The one thing we can be sure of is that the rules about what we can and cannot do will keep changing, and will continue to keep changing. It’s imperative for your mental wellbeing, therefore, to know which qualities are most strongly associated with the ability to cope well with change. You can then capitalise on the ones you possess, and work on those you feel need strengthening.

One area that shares some similarities with the current situation is organisational change – when your job and/or the company you work for is reconfigured. Research findings suggest you can improve your ability to cope with the changes you’ll face. Here are tips:

Journal it: Set aside five minutes each evening. Write down three things you did well that day, however small; three things you’re grateful for; and one behaviour you’ll try the next day that will take you just beyond your comfort zone. This will boost self-efficacy, conscientiousness, optimism/wellbeing, and openness to new experiences.
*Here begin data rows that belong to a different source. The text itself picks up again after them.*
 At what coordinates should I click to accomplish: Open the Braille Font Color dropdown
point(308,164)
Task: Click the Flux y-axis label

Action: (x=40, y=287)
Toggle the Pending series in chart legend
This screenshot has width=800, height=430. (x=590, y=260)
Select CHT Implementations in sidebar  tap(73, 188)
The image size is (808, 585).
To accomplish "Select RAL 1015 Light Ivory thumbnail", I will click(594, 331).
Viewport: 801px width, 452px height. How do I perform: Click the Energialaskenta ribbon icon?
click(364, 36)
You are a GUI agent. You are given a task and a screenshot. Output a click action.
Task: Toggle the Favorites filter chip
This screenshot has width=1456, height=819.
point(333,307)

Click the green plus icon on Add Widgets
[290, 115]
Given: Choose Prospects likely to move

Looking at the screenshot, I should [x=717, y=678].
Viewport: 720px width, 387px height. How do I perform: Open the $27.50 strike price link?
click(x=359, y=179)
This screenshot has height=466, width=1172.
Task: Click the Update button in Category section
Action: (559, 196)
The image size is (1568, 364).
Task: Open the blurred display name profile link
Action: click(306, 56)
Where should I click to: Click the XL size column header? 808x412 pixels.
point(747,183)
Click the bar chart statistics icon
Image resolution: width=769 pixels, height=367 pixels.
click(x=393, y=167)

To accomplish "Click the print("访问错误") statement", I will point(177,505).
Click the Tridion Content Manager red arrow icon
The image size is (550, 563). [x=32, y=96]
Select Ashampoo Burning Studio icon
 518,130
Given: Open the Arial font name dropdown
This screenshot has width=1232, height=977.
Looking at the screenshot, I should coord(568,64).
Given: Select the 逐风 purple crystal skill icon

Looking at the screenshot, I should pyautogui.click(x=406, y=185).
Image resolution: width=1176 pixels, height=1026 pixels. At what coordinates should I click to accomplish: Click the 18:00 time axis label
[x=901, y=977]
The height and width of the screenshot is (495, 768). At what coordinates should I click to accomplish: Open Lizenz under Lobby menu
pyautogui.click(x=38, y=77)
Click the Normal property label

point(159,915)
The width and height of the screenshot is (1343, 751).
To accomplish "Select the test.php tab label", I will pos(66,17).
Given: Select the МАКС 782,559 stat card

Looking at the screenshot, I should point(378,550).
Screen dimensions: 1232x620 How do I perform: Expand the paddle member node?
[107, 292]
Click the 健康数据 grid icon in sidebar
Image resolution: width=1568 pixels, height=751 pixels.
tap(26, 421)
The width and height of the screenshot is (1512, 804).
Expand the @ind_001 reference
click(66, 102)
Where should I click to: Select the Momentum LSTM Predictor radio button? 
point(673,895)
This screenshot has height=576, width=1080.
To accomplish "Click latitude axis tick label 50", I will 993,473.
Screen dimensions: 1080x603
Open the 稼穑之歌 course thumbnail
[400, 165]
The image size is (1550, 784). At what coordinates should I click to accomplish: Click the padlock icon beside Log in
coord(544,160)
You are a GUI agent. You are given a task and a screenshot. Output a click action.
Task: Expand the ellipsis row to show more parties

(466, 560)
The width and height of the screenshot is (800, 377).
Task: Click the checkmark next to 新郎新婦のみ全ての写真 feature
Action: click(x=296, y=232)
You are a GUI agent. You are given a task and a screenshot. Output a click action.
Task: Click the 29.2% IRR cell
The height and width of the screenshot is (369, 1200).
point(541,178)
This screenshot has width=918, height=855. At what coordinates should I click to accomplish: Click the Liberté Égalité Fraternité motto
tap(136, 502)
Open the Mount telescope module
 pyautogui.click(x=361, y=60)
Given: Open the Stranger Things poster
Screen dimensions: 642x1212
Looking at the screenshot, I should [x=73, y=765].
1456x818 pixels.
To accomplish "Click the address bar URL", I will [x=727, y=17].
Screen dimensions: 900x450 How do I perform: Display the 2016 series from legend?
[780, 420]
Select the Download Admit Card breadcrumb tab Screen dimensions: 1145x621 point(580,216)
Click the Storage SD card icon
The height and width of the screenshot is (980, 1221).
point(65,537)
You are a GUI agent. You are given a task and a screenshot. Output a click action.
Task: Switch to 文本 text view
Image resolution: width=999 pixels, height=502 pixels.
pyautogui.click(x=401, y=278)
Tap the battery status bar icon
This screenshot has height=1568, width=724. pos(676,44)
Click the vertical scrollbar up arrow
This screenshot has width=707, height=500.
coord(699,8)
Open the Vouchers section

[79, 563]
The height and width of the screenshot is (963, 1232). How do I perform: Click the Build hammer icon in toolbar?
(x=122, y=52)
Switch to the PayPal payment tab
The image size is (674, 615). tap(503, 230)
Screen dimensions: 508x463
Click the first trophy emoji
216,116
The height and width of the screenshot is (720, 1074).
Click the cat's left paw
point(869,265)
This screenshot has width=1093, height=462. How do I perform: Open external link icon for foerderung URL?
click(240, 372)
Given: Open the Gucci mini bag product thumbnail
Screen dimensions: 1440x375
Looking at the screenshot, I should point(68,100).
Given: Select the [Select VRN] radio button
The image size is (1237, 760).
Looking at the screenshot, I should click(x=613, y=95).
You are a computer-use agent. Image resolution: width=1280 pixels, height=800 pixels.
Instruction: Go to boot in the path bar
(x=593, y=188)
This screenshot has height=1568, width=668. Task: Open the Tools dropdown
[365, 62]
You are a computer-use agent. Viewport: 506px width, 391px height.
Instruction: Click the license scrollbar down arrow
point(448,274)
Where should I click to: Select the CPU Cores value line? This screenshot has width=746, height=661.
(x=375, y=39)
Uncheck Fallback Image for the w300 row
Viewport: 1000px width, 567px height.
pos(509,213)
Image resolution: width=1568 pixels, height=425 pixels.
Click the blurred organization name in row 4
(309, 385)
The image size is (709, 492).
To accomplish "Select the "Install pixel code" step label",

Listen well: When someone wants to tell you something or asks your opinion, put down other activities and listen fully. This will develop empathy and boost agreeableness.

Put judging on pause: Take 10 minutes a day and simply breathe slowly and evenly through your nose while observing your surroundings carefully and without passing judgment. Neuroticism/anxiety will decrease.


Ensure continuity: Spend at least 10 minutes a day pursuing an activity you discovered and enjoyed during lockdown – for example learning a language, or growing herbs. This will provide continuity and help you feel safer and more in control.